Im Rechtstreit um ein Interview, das in der "Saarbrücker Zeitung" erschienen ist, hat "Focus"-Herausgeber und Chefredakteur Helmut Markwort vor dem Oberlandesgericht Hamburg in zweiter und letzter Instanz einen Erfolg errungen. So darf die Zeitung nun nicht mehr behaupten, ein Interview, das Markwort vor 15 Jahren mit dem Schriftsteller Ernst Jünger geführt habe, sei bereits zwei Jahre zuvor in der Burda-Zeitschrift "Bunte" erschienen. Das Urteil ist noch nicht rechtskräfitg.

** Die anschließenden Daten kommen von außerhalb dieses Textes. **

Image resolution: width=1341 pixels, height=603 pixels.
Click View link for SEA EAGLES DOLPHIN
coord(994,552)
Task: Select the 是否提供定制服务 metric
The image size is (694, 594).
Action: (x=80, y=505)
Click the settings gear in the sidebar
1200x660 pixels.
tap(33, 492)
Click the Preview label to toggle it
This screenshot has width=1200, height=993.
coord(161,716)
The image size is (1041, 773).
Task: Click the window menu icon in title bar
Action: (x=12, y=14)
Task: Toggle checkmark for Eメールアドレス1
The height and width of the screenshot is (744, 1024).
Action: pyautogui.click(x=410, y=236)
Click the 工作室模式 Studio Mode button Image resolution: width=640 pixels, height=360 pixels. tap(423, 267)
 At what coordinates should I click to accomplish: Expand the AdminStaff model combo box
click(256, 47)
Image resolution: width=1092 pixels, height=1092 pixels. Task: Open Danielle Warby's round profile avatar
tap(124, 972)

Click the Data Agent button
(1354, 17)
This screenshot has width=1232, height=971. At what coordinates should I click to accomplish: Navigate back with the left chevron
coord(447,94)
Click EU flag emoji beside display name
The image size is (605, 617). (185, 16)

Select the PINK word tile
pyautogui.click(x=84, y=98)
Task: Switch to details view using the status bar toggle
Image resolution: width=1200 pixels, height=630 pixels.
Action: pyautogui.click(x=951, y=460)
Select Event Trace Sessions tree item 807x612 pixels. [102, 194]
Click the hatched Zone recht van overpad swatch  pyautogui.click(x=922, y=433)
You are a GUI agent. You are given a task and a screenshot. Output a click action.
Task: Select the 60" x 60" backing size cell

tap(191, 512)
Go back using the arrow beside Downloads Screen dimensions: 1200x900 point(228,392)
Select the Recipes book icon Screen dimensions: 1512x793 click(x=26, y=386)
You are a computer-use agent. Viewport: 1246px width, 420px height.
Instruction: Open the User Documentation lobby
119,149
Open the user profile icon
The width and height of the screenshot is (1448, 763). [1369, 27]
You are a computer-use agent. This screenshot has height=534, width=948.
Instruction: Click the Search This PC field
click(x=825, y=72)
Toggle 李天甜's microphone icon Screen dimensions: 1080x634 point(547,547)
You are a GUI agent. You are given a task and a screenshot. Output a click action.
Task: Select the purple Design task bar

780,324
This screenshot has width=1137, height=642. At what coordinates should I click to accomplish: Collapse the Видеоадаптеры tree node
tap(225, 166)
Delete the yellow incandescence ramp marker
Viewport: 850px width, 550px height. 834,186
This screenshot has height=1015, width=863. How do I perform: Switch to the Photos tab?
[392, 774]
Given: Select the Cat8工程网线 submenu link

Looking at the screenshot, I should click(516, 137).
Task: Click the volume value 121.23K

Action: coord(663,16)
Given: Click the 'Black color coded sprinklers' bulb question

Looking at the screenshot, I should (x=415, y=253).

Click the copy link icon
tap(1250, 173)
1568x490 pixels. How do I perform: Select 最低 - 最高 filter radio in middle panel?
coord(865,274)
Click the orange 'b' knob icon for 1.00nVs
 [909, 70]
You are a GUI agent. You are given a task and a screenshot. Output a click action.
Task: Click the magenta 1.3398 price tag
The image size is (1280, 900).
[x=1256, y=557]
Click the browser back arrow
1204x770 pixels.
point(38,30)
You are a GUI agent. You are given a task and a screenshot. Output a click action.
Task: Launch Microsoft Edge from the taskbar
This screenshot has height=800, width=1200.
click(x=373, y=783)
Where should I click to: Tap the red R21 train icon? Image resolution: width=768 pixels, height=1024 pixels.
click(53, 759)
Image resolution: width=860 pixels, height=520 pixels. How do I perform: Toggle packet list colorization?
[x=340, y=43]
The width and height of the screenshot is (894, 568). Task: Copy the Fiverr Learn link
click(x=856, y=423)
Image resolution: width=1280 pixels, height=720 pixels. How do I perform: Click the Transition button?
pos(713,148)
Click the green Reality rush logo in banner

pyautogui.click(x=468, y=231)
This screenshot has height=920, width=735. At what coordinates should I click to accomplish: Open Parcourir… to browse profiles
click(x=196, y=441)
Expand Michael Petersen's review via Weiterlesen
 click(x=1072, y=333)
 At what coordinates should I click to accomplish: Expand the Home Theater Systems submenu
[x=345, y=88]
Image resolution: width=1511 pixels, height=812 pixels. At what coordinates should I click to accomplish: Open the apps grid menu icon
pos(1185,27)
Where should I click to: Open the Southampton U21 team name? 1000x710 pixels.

Die umstrittene Behauptung hatte Roger Willemsen in einem Interview mit der "Saarbrücker Zeitung" aufgestellt. Nach Ansicht des Gerichts habe sich die Zeitung diese Aussage ungeprüft zu eigen gemacht. So habe das Blatt die Aussage nicht nur verbreitet, sondern "durch die Auswahl und Montage des Materials dem Leser gegenüber zum Ausdruck" gebracht, "dass in dem Beitrag nunmehr tatsächliche Beispiele für Lügen offenbart werden sollen, und nicht etwa ein Beitrag, in dem den Lesern mitgeteilt werden soll, welche Vorgänge nur nach der subjektiven Sicht des Interviewten als 'Lügen' anzusehen seien", heißt es in der Urteilsbegründung.
Die "Saarbrücker Zeitung" kündigte am Donnerstag an, gegen das Urteil eine Nichtzulassungs-Beschwerde beim Bundesgerichtshof einzulegen. "Das Urteil des Berufungsgerichts verkennt, dass sich die 'Saarbrücker Zeitung' die Interviewaussagen von Willemsen nicht zu Eigen gemacht, sondern sich durch die Wiedergabe der Willemsen-Äußerungen per Interview deutlich von dessen subjektiven Aussagen distanziert hat", teilen Verlag und Chefredaktion mit. Demnach reiche für eine hinreichende Distanzierung bei einem Interview aus, dass der Befragte als Quelle der Information ersichtlich sei.
Nachdem das Landgericht Hamburg Markwort bereits in erster Instanz Recht gegeben hatte, hagelte es Proteste, in denen kritisiert wurde, das Urteil gefährde die Pressefreiheit, da klassische Interviews demnach künftig vollständig auf den Wahrheitsgehalt der Aussagen der Interviewten überprüft werden müssten.
Robert Schweizer, als Vorstand bei Hubert Burda Media, der Muttergesellschaft des Focus Magazin Verlags, für Rechtsfragen zuständig, betont, bereits in erster Instanz sei darauf hingewiesen worden, dass zwischen dem Interviewer und Willemsen selbst Übereinkunft hinsichtlich der zu Unrecht festgestellten Lüge geherrscht habe, wodurch die Zeitung nicht nur als Verbreiter, sondern auch als Täter hafte.
"Es kann deshalb weiterhin gute und kritische Interviews geben. Nichts hat sich geändert. Im entscheidenden Fall hat sich die Zeitung nur unprofessionell mit dem Interviewten identifiziert und solidarisiert", so Schweizer. Der Burda-Vorstand fordert diegenigen Kritiker auf, die entsprechend falsch berichtet hätten, ihre noch im Internet verfügbaren Artikel gemäß Ziffer 3 des Pressekodex' richtig zu stellen.
Nach Ansicht der „Saarbrücker Zeitung“ ist Schweizers Erläuterung "in grobem Maße unzutreffend". Es entspräche einer Wunschvorstellung des Focus Magazin Verlags zu behaupten, es habe zwischen dem Interviewer und dem Interviewten eine „Übereinkunft“ gegeben, so die "Saarbrücker Zeitung". "Die entsprechende Feststellung des OLG Hamburg ist nicht nachvollziehbar und nach Ansicht der 'Saarbrücker Zeitung' nicht haltbar. Insbesondere die Behauptung von Professor Schweizer, die 'Saarbrücker Zeitung' habe als 'Täter' und nicht nur als Verbreiter gehandelt, ist grotesk", teilt der Verlag mit.